Education Groups Want to Strengthen Requirement for Maintaining School Funding


By Daniel Menefee, Dan@MarylandReporter.com

Education groups in Maryland are asking the legislature to require waivers from counties that fall below maintenance of effort funding levels.

Maintenance of effort mandates county governments to spend no less per student than the prior year or face penalties reducing annual increases in state aid. Counties facing fiscal challenges were required to apply for a waiver with the Maryland Board of Education.

Education advocacy groups are concerned about last year’s removal of the waiver requirement, which came after the state cuts it own education cuts. The General Assembly also lowered requirements for counties to fund only their share of “foundation aid,” which is about 75% of the local spending average in the four previous years.

Adam Mendelson, communications director for the Maryland State Education Association, said the waiver process should be mandatory and stricter standards applied to local governments before schools are penalized.

Mendelson lamented that school boards bear the penalties of local cuts but have no taxing authority to bring funding up to maintenance of effort levels in order to get state funding. “They are solely dependent on local government to meet the state’s funding requirements.”

He said that local governments’ taxing policies should be commensurate with school funding needs.

“Counties should be held accountable for cutting local taxes to the point where the school system is at risk,” Mendelson said. “The waiver process should take into account fiscal policy decisions that are absolutely in the control of county governments, as well as mitigating circumstances that are beyond their control.”

He said that Montgomery and Wicomico counties passed the litmus test last year because of local economic realities.

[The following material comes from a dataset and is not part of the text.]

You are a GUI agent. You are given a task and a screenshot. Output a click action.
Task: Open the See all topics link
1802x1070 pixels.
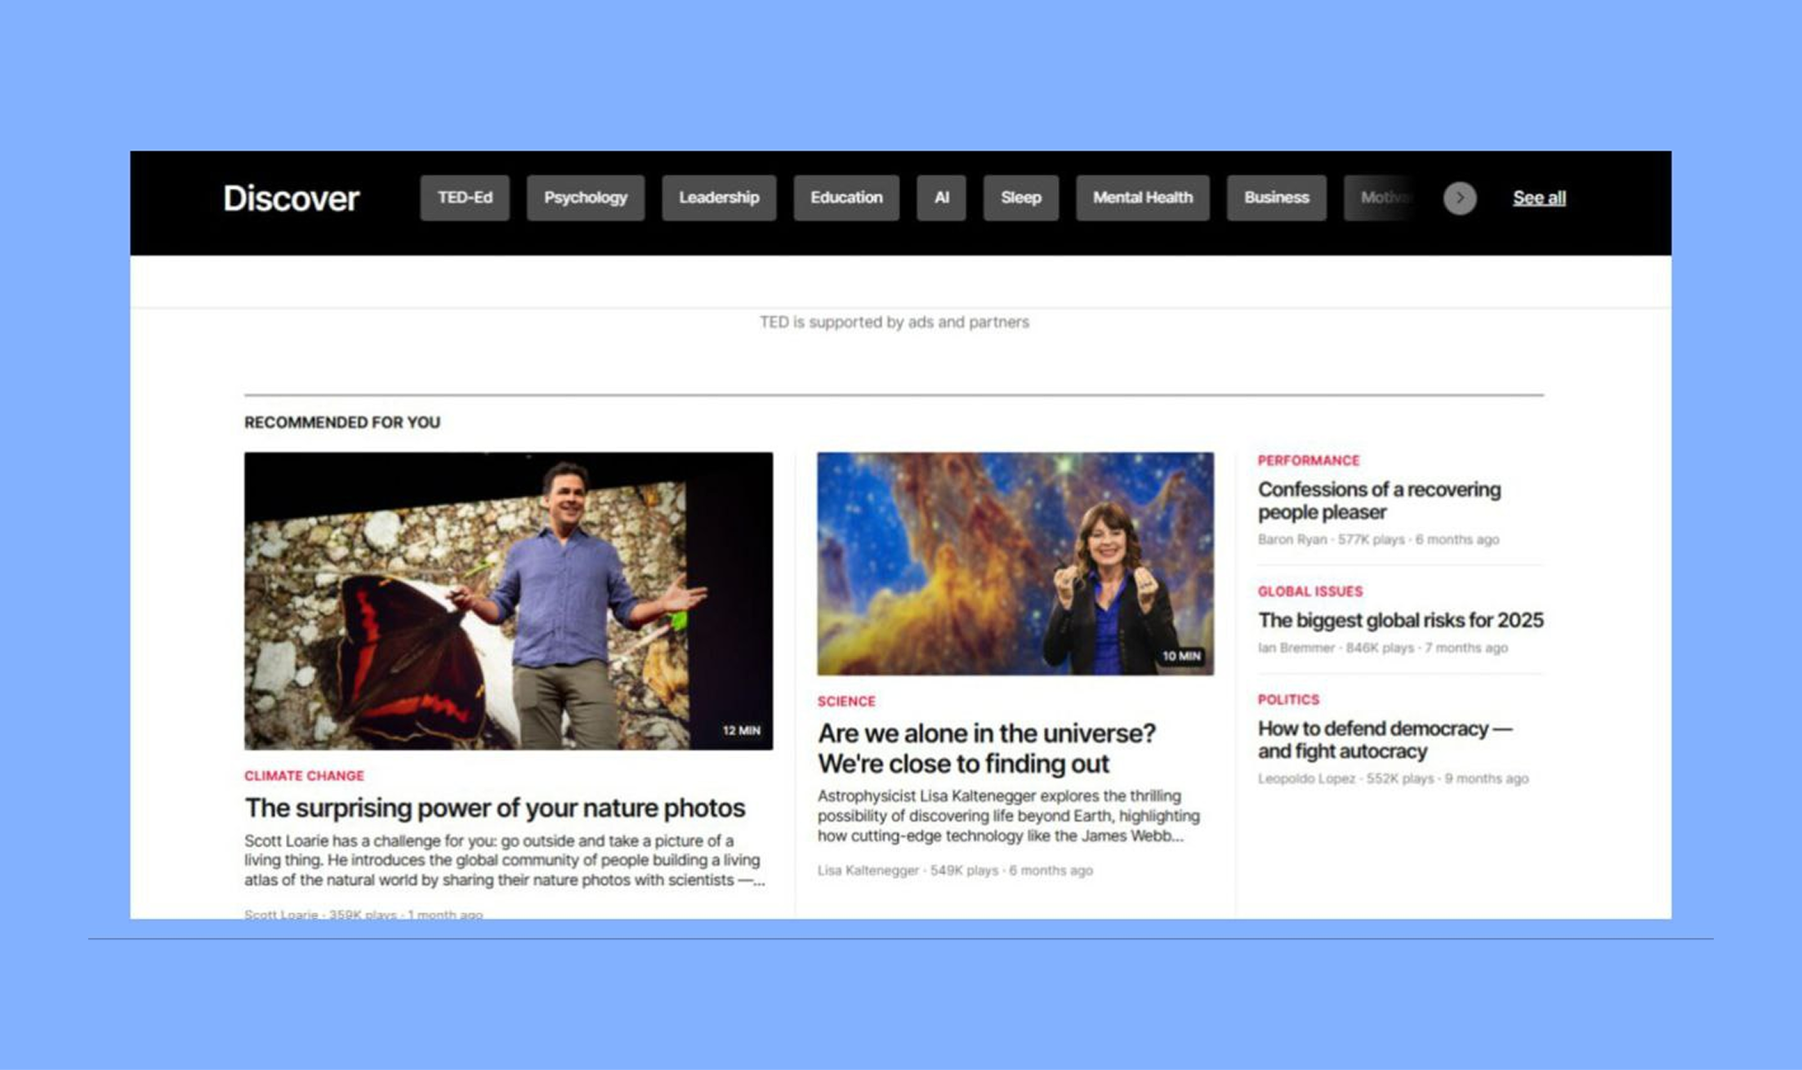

“It was clear that local economic conditions justified a waiver,” Mendelson said.

But Maryland State Education Association Legislative Director Sean Johnson said that Anne Arundel County cut property taxes last year and created a $12 million shortfall in the school budget.

“They would have been held to account if required to apply for a waiver,” Johnson said.

County Executive John Leopold insists he maintained the funding effort by following an attorney general’s opinion that allowed him to count debt service on county school buildings as part of education funding.

Andrea Mansfield, legislative director of the Maryland Association of Counties, said that many counties have raised taxes and cut spending, using their authority to shore up their budgets.

Counties can lower the maintenance of effort bar without fear

Counties have little incentive to apply for a waiver because the penalties are insignificant, said Mansfield.

“No state aid, no penalty,” Mansfield said. “The loss of local revenue has forced cuts in almost every aspect of local government, and education is the last thing we want to cut, but the counties have had no choice.”

Mansfield confirmed that county governments believe they can reset funding to the levels that were reduced last year, which is the process of “rebasing.”

According to a report from the Maryland State Education Association, the General Assembly gave no guidance for counties to re-set funding levels in the absence of a waiver. “This further diminishes the intent of the original law to protect school funding,” the report said.